August was a dry and smoky time, so we checked out to the Selway Wilderness for a five day adventure down the river.
As one of the premier floats in the nation, the Selway river has always lived up to its reputation. We scooched through the shallow water on day one to camp above North Star Creek. After unpacking our boats, the smoke picked up mightily and began to turn to a dull roar with fast moving smoke. Within five more minutes the fire on our side of the river crowned out the ridge about five hundred feet above the water and into some Douglas Fir and brush facing us. We had quite the show all night with the fire behavior quite steady as it progressed up the ridge and away from us generally but with a creeping brush event crawling downslope. It was eerie to fall asleep watching it glow in one spot, only to awaken later and have it glowing a completely different constellation further up the ridge.
Quite beautiful. So beau in fact the two of our party launched into the dark and paddled down through the dark and the burn for another five miles that night to Goat Creek.
Over the next five days we paddled in and out of fire. What we saw looked like mostly a beneficial fire, not too drastically hot or torched out was the river corridor. When we turned the corner to run the canyon at Moose Creek there was another fire there, as well as some fresh fire thrown trees in the river. One big log in particular between Goat Creek and Moose Creek might linger and pose a threat to boaters at certain water levels. There certainly could be surprises for next seasons early river runners.
All the major and minor rapids still have lines in them when the flow is 650 cfs or so.
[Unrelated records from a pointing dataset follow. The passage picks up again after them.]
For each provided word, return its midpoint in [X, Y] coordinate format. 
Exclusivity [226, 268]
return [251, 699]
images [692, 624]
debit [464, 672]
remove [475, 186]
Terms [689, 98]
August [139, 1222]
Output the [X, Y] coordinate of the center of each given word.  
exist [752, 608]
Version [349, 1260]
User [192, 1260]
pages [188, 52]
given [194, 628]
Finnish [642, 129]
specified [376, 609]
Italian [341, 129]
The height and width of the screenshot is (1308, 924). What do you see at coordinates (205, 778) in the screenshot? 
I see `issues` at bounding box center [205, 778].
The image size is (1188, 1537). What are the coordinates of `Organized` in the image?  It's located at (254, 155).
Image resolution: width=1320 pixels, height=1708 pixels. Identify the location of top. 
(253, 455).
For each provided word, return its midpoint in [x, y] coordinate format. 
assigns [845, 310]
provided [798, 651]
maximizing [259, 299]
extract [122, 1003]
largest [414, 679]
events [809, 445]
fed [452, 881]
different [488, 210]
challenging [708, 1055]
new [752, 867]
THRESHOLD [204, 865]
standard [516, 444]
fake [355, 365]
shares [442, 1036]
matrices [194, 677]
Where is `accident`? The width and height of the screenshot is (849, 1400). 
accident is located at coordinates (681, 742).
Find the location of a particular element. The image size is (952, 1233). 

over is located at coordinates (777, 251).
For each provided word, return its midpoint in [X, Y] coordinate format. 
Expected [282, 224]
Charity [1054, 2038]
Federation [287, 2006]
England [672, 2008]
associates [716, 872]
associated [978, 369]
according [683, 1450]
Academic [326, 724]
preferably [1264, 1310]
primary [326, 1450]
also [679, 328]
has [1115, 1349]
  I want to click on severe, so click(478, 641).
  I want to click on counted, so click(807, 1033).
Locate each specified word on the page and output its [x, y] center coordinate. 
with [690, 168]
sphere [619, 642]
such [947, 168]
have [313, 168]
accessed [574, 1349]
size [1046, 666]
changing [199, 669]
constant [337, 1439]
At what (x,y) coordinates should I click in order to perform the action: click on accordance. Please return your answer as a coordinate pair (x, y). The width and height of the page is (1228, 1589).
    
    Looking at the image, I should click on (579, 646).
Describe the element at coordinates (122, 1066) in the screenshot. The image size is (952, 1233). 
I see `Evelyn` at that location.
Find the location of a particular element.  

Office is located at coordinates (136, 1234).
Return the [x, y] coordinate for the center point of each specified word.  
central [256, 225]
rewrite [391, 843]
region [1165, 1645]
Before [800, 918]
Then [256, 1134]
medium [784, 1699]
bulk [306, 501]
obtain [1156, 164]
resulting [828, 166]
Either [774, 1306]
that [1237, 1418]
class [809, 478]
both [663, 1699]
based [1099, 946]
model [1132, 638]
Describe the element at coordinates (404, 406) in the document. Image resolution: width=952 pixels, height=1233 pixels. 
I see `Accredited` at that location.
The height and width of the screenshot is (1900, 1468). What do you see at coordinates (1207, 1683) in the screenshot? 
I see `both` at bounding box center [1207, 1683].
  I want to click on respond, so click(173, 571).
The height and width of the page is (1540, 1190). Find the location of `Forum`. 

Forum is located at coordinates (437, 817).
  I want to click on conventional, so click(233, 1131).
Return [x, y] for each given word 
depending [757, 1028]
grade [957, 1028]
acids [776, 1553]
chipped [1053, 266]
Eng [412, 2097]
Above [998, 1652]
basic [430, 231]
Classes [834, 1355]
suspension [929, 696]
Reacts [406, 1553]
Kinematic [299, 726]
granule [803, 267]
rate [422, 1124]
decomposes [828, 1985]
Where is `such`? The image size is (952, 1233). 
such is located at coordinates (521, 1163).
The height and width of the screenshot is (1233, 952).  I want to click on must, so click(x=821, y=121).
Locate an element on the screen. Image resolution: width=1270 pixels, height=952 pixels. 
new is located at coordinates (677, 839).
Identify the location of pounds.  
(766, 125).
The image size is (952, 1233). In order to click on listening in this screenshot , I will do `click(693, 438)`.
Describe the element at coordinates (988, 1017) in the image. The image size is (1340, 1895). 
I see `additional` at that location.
There is quite a bit of pushing along especially in pin ball alley river right, however we never had to portage and we made the trip in four comfortable paddling days.
We lay over at Tony Point a beautiful river left beach with beautiful trees and a place to perfect hackysack. With good deepwater bouldering, swimming and fly fishing it was a great place for us to linger amongst the cedars and smoke and water crescendo. Returning to civilization is always a bit to early on a short trip , and I look forward to returning to the Selway again next season.